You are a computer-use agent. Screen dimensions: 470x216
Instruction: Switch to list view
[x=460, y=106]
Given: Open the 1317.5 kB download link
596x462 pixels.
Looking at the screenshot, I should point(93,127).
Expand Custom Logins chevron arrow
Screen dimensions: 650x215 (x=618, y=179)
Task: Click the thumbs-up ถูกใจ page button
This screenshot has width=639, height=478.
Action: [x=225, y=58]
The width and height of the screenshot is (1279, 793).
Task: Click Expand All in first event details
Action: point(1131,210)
---
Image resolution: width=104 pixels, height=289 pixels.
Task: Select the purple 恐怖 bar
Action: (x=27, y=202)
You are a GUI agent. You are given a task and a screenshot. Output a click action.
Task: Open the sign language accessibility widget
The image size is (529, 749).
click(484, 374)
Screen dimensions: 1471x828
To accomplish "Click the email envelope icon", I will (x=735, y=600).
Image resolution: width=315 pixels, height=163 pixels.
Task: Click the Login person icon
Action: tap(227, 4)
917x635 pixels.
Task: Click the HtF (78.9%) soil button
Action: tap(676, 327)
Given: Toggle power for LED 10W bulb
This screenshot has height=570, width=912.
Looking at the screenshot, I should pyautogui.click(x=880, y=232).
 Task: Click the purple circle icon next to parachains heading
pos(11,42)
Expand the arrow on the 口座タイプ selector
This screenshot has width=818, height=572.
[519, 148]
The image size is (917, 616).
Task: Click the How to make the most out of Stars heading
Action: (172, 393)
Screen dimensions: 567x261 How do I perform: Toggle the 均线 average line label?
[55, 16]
* * *
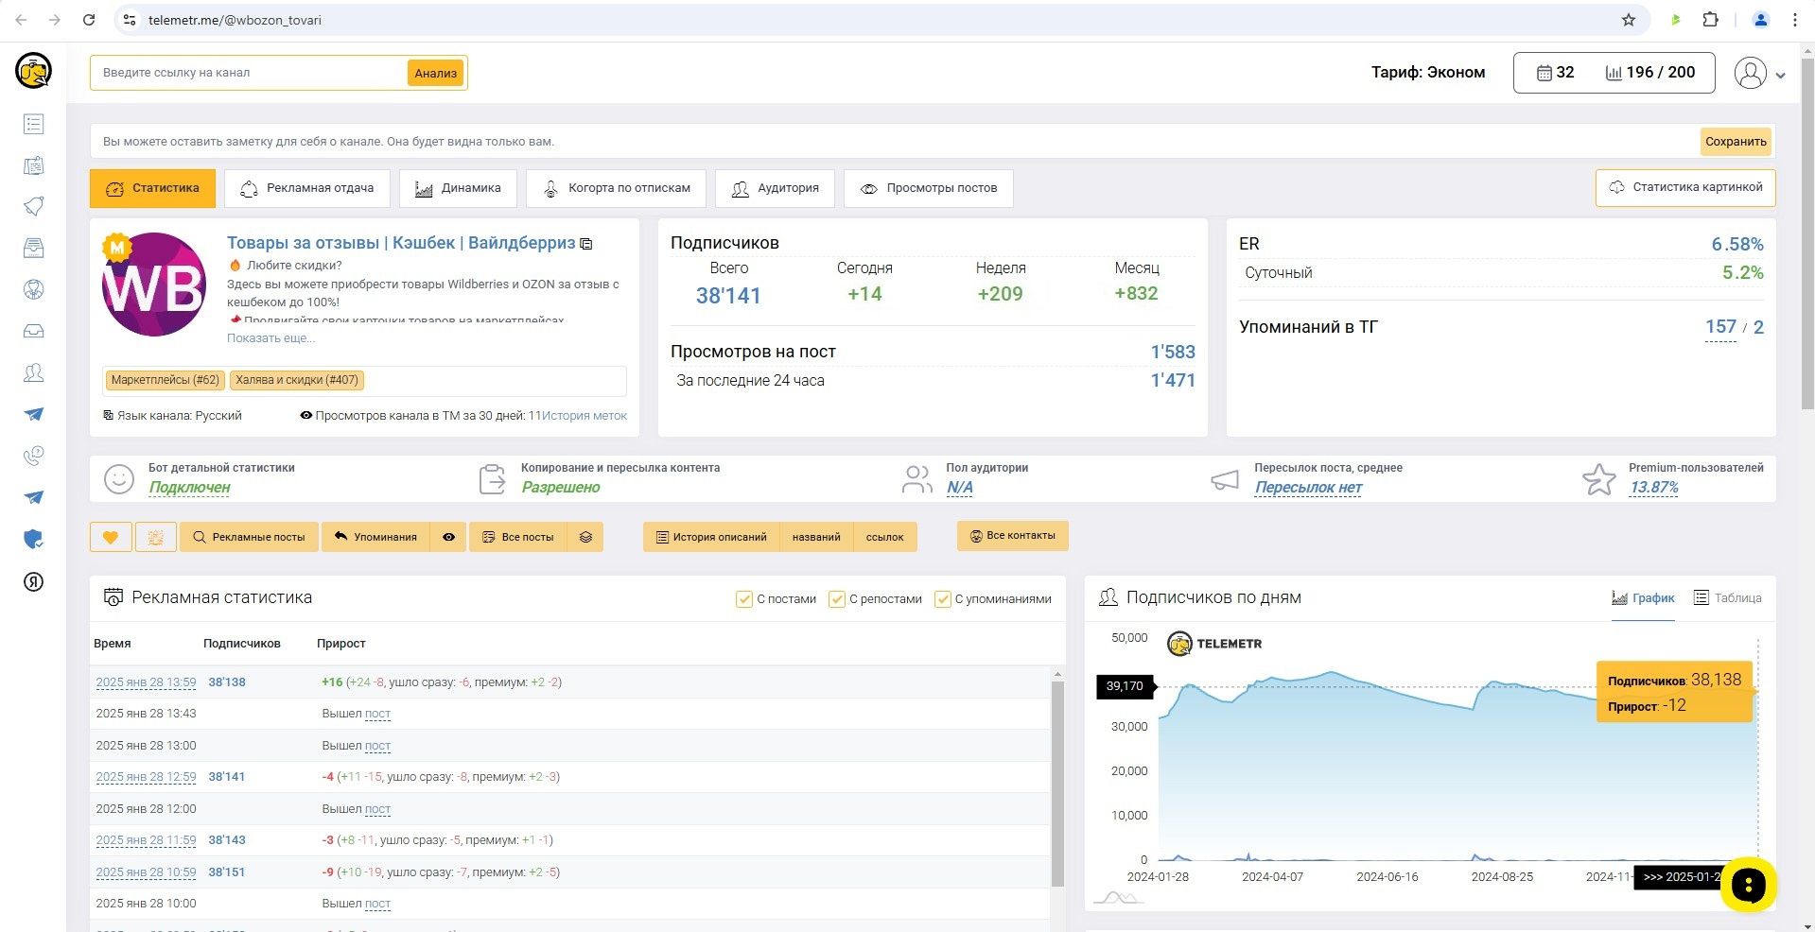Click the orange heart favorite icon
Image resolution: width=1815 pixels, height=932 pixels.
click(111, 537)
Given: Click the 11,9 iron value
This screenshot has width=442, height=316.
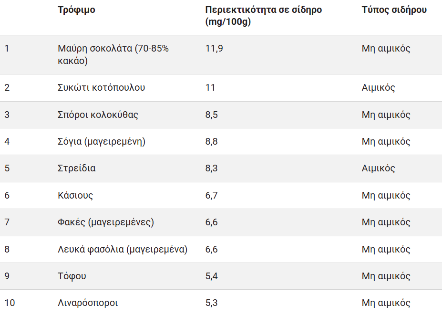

* _PROBLEM TO SOLVE_: Look through the entries, and return every line that the word "Open" appears in.

* _RESPONSE BOX_:
Given: Open the 1317.5 kB download link
Task: Open the sign language accessibility widget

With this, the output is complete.